Well, first of all, I wished that the world would just stop for a little while.  Everyone around me just went on living their lives, going on like everything was normal and happy, and my world was crumbling around me.  I wanted everyone to just stop.  I wanted to stand on the rooftops and just scream "MY BABY IS DEAD!!"    But life just went on.

So I went back to work, and several times a shift for that first week I got asked, "Oh, you're back, how's your baby??"  Everyone was so excited.  So many had sort of experienced my pregnancy with me, watching me go through it, watching me be violently ill (some customers, literally), watching as my belly grew.  Some of the customers talked about her by name.  They'd see me and I'd see their excitement in their eyes, wanting to hear all about this baby they had anticipated.
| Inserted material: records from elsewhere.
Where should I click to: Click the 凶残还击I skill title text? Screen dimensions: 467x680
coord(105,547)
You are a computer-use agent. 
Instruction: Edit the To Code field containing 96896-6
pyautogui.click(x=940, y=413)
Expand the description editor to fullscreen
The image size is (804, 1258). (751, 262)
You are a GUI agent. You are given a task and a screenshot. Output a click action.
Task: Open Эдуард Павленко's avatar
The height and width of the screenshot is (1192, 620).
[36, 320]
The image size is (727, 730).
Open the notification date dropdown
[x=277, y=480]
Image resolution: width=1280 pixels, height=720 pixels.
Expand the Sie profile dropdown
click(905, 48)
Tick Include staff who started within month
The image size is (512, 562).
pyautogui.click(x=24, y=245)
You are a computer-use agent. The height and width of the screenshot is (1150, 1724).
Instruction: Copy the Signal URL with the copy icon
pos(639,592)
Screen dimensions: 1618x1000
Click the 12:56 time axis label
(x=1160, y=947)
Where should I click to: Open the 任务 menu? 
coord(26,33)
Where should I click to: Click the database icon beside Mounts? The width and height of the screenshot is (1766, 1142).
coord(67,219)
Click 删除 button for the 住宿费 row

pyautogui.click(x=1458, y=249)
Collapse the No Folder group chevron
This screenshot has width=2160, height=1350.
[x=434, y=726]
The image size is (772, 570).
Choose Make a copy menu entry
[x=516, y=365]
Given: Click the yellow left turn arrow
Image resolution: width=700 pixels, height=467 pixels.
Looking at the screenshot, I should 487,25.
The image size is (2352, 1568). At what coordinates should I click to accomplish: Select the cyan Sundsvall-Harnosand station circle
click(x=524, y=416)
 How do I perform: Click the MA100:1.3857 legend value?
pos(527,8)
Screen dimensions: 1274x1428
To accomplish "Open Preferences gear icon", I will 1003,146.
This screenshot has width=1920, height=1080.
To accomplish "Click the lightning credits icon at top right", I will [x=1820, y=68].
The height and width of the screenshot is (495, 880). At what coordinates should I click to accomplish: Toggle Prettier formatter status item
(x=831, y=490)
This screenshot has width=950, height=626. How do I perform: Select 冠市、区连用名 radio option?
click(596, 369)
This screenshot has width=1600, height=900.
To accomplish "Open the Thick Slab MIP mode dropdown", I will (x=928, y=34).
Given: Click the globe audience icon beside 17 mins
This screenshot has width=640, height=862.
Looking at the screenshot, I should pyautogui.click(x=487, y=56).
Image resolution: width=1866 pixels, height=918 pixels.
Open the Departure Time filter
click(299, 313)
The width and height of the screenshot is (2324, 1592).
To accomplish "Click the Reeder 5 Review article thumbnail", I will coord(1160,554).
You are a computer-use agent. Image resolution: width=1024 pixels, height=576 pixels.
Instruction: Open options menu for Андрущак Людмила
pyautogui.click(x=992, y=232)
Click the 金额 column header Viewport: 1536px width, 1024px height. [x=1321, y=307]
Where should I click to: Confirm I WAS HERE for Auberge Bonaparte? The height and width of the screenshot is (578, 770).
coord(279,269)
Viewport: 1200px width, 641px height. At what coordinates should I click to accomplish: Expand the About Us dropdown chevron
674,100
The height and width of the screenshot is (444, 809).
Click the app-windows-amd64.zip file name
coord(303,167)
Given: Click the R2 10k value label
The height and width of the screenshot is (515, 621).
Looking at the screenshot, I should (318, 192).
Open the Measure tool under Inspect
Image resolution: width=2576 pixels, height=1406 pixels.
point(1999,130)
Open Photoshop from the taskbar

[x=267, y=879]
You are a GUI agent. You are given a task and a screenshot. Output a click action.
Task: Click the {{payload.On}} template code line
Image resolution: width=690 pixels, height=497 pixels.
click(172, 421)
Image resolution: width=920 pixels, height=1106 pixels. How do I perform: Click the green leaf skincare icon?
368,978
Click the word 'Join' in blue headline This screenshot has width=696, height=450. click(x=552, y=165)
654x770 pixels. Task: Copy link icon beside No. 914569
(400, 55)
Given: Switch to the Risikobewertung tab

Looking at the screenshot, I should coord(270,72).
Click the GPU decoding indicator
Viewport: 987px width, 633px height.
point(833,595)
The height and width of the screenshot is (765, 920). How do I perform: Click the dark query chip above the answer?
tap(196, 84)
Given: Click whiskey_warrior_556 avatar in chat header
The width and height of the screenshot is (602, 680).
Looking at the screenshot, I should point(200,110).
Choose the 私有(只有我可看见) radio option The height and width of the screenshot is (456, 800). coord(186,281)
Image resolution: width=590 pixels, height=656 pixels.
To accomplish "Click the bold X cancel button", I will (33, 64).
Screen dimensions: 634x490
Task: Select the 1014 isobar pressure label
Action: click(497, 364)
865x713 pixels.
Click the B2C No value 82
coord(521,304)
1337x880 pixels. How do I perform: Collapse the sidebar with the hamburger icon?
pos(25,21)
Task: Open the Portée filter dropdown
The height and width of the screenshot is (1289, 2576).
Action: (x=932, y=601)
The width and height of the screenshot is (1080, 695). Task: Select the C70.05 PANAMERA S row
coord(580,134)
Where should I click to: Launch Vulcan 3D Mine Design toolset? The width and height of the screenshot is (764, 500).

I think only a woman who has had to explain her loss to someone unsuspecting can really understand the guilt that the sadness in someone else's eyes upon hearing the news causes.  It hurt me to see them hurt by my telling them that my baby had died.  I got so many gracious hugs.  I had so many people tell me of their own losses.  But the hardest part by far was the horrified shock on their faces.  It made me wish that everyone could have just known, so I didn't have to see that.  So I didn't have to hear the excited anticipation that was supposed to be what I was sharing in.

My dreams last night were more peaceful, but my heart is still unsettled.  Maybe all the tears I've shed while writing this will help me come to peace again.